It's deja vu for T-Mobile as DOJ reportedly kills Sprint merger
On April 29th, it will have been one year since T-Mobile and Sprint announced a $26.5 billion merger. For the transaction to close, both the FCC and the DOJ must sign off on it, but that now looks like a long shot. Citing people familiar with the situation, the Wall Street Journal says that members of the Justice Department's antitrust division have told both carriers that the deal, as presently structured, is unlikely to be approved.
The problem that the DOJ's antitrust unit has with the deal is that it could lessen competition in the wireless business by dropping the number of major providers from four to three. As we've pointed out before, this could be looked at both ways. After all, a stronger number three carrier in the form of a merged T-Mobile-Sprint could prevent Verizon and AT&T from raising prices.
In 2011, AT&T pulled out of a $39 billion deal to buy T-Mobile after the merger was blocked by the Justice Department. Three years later, T-Mobile and Sprint decided not to merge after having exploratory talks with the FCC and DOJ. But with the currently proposed deal, both T-Mobile and Sprint at first pitched the merger directly to President Trump as necessary to provide competition to Verizon and AT&T when it comes to the rollout of 5G wireless service in the U.S.
T-Mobile CEO John Legere says that the story in the Journal is "untrue," and T-Mobile executives have been expecting the merger to close before the end of July. That is later than the originally hoped for April closing, but twice the FCC had to temporarily halt its review of the deal. One time was due to the government shutdown, and the other time was due to new information about the merger filed by T-Mobile.
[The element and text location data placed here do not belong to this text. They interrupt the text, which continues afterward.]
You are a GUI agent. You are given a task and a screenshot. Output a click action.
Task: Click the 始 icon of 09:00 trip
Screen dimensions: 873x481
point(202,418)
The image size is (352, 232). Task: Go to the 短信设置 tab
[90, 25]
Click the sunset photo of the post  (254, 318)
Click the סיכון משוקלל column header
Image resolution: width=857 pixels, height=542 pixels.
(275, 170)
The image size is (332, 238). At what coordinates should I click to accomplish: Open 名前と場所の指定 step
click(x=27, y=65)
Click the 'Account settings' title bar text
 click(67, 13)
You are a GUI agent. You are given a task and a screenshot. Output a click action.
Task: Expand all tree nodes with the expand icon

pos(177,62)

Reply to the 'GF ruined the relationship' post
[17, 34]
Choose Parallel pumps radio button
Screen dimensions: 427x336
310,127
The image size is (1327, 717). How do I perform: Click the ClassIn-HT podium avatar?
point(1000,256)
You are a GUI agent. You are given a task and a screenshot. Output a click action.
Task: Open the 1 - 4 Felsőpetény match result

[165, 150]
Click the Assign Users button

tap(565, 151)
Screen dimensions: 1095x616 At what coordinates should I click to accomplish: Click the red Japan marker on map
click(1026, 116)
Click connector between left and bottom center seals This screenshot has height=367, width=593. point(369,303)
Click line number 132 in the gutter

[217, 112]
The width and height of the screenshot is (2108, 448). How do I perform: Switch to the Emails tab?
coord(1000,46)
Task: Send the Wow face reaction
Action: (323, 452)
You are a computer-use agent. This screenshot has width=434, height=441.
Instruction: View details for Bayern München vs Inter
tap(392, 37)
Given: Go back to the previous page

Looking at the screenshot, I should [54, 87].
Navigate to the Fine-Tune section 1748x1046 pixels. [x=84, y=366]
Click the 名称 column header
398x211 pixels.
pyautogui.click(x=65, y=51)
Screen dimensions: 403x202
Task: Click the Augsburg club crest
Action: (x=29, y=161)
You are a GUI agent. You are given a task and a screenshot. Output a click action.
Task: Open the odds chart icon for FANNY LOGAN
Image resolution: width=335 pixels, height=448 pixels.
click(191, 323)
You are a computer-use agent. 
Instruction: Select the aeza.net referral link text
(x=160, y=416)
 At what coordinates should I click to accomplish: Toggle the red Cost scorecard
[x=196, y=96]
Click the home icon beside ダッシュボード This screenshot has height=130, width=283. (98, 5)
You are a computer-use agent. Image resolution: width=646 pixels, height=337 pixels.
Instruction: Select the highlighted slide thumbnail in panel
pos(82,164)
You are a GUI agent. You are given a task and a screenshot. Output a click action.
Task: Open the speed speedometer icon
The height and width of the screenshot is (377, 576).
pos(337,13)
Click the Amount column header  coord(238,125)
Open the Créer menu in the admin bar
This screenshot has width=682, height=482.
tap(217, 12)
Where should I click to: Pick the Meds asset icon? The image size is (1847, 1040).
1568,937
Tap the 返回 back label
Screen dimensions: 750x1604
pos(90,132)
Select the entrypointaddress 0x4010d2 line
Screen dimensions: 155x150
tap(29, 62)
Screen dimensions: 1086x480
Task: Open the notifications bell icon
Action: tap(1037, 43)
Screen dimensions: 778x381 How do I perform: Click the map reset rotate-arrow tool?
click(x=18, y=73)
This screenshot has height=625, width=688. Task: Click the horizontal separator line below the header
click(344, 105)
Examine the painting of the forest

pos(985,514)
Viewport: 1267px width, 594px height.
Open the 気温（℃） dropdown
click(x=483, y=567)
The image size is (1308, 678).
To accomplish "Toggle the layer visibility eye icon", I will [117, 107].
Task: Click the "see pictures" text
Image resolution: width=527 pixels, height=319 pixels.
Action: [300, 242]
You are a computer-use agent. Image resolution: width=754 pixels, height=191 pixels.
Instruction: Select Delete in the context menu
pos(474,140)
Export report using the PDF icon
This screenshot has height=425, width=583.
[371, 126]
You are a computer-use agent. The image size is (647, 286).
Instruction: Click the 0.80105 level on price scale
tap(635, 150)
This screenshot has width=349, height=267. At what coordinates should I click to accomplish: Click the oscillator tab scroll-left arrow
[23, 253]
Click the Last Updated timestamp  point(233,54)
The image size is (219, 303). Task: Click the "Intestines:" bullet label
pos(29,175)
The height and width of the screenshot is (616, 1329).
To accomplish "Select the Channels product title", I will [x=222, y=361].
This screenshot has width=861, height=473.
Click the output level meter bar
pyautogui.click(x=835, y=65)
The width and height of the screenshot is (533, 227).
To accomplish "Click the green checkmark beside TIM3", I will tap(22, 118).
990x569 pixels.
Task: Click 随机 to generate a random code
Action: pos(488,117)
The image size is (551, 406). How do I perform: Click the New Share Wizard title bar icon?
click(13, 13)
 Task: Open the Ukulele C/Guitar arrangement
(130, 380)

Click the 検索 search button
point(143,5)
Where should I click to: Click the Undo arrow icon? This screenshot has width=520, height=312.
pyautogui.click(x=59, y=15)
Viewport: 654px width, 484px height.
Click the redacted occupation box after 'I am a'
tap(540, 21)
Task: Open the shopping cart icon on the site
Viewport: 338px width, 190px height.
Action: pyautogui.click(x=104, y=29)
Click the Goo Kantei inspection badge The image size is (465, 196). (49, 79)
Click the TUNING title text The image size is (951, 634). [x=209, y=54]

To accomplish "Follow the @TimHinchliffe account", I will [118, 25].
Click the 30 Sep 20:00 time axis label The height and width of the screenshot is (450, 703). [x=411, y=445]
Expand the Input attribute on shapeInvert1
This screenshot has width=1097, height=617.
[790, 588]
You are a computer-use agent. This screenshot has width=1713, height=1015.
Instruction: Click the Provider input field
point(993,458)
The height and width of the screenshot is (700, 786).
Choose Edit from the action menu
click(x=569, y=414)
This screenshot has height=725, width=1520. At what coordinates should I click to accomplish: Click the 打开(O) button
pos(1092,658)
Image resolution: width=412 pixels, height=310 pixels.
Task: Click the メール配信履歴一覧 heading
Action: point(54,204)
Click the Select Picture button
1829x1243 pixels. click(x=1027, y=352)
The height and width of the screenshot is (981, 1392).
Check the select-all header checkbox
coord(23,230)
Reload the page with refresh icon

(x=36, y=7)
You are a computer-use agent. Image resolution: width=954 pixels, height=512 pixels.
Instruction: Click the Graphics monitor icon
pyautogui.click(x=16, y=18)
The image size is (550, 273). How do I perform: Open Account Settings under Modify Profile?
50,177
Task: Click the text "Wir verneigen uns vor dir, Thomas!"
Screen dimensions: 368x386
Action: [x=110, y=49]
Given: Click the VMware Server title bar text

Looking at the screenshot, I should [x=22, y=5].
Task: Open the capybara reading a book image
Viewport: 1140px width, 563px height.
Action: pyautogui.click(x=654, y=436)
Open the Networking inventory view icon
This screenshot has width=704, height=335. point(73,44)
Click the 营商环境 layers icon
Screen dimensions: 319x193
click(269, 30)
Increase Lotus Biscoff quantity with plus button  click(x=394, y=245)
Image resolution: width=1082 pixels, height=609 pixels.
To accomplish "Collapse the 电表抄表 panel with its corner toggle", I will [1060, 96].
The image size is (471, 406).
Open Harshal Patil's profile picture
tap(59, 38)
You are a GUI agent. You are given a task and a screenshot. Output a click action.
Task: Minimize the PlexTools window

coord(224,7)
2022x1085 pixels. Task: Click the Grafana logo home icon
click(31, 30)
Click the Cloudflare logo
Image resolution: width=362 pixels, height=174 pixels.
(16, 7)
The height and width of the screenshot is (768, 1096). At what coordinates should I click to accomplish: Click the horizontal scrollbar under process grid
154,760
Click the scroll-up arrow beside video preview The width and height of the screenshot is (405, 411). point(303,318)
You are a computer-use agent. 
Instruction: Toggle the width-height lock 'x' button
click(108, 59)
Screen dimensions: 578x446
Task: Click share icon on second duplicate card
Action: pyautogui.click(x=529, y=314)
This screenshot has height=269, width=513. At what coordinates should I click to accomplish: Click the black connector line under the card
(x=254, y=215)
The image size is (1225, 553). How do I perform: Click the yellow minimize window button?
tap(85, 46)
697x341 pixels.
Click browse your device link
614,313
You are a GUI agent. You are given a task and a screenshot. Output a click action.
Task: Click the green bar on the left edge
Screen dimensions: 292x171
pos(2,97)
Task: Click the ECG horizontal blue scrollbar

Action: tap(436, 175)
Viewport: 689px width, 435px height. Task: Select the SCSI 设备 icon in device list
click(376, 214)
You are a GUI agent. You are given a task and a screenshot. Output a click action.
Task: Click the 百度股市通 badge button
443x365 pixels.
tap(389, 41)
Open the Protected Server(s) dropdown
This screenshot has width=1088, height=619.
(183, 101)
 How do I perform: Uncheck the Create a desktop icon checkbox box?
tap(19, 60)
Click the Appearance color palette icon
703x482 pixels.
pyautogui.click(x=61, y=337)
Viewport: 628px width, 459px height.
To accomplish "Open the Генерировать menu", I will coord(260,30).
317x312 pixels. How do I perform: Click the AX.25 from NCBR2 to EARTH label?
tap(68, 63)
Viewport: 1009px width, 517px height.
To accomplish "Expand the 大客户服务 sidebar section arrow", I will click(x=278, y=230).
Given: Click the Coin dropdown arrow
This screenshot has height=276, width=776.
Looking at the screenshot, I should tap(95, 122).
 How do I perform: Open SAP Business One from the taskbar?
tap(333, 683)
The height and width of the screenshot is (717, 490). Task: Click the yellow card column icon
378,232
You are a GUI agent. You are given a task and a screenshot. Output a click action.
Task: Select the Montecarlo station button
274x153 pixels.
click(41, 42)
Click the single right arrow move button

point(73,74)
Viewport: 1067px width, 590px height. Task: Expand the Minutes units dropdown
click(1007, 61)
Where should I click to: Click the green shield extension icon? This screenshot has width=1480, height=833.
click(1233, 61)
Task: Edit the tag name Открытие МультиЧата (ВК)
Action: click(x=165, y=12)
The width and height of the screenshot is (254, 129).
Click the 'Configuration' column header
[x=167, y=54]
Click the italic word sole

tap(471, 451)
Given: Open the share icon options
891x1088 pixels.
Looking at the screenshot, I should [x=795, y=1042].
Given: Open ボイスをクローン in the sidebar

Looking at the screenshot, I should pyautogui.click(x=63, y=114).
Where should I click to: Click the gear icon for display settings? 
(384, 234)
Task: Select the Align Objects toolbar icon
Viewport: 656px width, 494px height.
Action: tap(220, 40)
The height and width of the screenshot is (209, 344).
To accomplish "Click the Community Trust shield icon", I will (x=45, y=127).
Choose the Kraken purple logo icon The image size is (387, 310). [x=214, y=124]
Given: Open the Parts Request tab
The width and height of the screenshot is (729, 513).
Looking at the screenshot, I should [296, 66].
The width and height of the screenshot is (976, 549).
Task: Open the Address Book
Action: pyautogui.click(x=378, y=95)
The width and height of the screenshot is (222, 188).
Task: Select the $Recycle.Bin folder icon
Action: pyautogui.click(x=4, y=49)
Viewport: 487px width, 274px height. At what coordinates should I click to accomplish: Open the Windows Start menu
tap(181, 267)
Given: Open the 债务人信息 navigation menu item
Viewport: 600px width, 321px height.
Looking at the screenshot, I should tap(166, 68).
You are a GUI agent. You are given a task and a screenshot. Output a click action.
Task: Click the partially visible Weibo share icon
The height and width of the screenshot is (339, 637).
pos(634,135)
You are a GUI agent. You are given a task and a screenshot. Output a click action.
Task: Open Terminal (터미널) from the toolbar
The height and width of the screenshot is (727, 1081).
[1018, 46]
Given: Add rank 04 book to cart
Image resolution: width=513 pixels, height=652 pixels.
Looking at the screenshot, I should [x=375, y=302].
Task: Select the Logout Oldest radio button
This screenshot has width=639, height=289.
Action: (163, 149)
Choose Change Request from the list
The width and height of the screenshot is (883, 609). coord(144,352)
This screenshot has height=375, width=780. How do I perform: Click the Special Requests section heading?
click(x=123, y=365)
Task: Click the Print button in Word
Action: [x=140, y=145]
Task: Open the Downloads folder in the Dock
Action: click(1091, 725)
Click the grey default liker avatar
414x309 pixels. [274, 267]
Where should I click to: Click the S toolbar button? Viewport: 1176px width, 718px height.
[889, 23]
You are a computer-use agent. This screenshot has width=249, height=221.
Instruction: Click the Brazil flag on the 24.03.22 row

While those critical of the deal worried about job losses, Legere has said that the merger would add to the head count from day one. Store closings and the synergy created by the merger might have normally led to more firings than hirings, but Legere has pointed out that the combined T-Mobile-Sprint would have 130 million customers requiring a hike in customer service personnel. New hires will be needed to staff additional customer service centers, and 600 new stores will open in rural areas and small towns not presently serviced by T-Mobile or Sprint. With that in mind, Legere says that the combined company will hire 11,000 more people by 2024 than if both remain individual carriers.
The news came out after the 4 pm EDT close of U.S. stock markets. In after-hours trading, Sprint was down 8% to $5.53 a share while T-Mobile declined by more than 4% to $71.